• _TASK INPUT_
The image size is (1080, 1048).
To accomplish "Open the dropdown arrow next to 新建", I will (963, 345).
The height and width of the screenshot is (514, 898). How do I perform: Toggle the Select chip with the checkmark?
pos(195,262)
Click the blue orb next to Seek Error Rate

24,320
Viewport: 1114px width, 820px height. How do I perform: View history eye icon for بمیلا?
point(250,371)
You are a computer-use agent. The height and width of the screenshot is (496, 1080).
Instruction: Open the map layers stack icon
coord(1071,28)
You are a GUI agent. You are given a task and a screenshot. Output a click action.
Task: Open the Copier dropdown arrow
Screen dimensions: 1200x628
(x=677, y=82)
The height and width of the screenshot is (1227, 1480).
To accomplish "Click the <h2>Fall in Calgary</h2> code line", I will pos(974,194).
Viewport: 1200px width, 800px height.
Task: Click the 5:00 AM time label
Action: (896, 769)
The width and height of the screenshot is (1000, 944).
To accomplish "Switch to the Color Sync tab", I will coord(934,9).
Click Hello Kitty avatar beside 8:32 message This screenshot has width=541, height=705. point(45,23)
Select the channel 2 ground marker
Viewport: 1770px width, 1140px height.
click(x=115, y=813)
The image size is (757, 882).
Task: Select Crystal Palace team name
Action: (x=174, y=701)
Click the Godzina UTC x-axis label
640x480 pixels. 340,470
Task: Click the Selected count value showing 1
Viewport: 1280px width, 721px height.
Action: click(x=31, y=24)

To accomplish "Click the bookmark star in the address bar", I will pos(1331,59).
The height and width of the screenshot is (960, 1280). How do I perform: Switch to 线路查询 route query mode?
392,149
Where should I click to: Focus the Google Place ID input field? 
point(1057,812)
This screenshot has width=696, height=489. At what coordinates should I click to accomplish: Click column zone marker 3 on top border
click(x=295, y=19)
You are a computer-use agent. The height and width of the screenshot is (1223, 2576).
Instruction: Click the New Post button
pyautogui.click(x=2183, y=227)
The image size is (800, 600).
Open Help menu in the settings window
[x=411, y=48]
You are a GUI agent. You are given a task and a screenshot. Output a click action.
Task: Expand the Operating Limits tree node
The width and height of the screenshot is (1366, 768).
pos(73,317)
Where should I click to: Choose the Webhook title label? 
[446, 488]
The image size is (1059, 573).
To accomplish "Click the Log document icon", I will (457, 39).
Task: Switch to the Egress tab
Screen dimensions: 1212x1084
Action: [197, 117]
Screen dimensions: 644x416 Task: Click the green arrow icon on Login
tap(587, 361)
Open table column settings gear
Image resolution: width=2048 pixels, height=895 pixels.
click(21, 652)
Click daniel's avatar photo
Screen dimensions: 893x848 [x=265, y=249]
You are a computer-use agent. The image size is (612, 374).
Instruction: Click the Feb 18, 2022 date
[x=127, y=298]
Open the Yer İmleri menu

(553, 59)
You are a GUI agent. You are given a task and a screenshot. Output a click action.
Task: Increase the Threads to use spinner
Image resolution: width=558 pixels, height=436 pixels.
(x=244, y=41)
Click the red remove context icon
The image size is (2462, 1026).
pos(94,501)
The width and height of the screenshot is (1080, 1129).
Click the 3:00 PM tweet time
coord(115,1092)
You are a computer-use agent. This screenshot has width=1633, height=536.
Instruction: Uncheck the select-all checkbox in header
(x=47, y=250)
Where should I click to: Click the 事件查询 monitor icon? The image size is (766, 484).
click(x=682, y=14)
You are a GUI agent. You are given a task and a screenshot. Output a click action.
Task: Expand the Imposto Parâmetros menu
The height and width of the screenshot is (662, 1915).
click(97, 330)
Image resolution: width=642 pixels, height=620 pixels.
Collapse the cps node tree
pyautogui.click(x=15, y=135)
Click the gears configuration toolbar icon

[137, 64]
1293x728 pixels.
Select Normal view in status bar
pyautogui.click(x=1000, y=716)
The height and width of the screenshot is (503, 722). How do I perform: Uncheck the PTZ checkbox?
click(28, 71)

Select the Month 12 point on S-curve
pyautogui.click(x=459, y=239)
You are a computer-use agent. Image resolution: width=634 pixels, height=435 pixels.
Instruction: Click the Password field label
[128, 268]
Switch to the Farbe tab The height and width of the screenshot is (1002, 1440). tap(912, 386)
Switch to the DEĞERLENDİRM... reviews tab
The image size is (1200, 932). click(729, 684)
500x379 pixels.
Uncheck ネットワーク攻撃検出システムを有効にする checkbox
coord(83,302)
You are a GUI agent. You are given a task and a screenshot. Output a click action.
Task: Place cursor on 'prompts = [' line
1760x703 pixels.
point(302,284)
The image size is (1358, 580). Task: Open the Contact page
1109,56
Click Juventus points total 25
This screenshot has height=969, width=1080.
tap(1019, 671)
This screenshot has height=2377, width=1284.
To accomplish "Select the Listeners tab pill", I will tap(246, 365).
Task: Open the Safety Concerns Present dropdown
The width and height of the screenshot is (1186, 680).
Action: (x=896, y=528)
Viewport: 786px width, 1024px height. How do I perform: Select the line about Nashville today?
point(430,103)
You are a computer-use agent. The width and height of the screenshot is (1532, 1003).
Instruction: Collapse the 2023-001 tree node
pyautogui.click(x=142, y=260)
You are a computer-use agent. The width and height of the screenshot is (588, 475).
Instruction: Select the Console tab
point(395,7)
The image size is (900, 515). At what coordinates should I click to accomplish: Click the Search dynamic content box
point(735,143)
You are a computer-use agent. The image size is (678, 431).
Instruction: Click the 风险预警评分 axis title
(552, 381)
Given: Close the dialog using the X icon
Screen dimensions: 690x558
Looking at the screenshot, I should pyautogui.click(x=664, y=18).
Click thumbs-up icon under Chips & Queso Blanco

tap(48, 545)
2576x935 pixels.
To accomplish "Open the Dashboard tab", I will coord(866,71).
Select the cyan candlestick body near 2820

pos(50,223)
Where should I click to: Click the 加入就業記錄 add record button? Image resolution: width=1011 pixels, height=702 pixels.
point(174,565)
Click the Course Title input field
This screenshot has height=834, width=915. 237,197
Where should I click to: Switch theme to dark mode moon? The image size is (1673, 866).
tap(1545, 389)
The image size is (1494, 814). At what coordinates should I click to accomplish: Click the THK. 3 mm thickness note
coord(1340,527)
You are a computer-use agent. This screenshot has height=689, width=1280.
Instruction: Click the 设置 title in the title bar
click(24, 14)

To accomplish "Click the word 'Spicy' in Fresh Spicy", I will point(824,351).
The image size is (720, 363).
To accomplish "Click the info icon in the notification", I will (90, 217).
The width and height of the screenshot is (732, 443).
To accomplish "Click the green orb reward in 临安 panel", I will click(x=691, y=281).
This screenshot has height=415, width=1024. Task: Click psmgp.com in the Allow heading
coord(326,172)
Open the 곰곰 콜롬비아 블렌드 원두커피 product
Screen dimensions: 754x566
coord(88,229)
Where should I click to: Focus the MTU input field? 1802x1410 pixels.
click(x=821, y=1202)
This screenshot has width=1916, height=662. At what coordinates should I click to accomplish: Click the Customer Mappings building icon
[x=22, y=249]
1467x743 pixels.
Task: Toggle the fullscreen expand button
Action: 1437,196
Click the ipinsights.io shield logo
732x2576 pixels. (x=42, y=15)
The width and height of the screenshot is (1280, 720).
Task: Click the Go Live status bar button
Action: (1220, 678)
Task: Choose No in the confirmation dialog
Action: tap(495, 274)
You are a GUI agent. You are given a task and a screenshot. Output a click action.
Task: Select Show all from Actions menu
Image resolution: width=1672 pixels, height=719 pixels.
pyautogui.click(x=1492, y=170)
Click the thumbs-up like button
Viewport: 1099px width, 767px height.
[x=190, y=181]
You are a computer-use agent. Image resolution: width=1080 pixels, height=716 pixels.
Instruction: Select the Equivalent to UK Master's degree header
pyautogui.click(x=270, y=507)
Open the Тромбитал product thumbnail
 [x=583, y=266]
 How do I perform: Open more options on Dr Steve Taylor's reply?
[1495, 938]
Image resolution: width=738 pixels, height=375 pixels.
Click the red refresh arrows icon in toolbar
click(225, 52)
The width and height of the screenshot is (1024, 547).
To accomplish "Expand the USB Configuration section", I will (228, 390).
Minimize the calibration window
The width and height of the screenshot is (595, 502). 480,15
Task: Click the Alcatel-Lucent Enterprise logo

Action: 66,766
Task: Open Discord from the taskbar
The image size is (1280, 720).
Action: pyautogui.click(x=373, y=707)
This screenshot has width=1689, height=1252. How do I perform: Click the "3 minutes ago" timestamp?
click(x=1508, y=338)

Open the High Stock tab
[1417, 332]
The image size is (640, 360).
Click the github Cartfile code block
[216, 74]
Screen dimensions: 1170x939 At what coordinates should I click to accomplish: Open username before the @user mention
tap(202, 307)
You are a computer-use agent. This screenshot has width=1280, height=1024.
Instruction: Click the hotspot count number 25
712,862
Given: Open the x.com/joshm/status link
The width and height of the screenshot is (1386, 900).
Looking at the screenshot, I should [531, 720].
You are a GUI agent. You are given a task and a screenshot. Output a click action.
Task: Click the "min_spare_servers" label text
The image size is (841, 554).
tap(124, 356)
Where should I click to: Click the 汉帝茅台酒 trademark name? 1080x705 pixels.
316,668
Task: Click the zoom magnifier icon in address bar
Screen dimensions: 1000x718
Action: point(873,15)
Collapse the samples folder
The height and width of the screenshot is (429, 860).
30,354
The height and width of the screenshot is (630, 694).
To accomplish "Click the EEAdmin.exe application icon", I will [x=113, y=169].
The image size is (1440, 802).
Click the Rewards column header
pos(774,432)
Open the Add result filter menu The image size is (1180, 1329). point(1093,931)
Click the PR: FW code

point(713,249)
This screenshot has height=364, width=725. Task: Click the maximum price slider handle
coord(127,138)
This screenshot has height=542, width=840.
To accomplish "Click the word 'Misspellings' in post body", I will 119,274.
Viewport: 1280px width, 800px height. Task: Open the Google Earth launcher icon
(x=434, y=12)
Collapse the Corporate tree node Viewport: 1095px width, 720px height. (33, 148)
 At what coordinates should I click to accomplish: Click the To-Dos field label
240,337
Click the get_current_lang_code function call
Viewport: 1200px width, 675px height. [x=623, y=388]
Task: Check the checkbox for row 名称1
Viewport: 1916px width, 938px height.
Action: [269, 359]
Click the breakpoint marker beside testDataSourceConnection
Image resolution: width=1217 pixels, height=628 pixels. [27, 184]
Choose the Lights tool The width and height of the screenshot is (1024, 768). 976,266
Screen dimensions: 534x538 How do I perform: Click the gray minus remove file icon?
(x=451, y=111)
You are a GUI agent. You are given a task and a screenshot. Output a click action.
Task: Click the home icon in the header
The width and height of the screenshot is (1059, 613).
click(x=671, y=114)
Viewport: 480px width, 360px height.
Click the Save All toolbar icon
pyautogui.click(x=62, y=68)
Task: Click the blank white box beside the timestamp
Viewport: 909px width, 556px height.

• _BRIEF_
Go through the entries above and copy out every line that includes the word "address".

• _RESULT_
To accomplish "Click the bookmark star in the address bar", I will pos(1331,59).
Task: Click the zoom magnifier icon in address bar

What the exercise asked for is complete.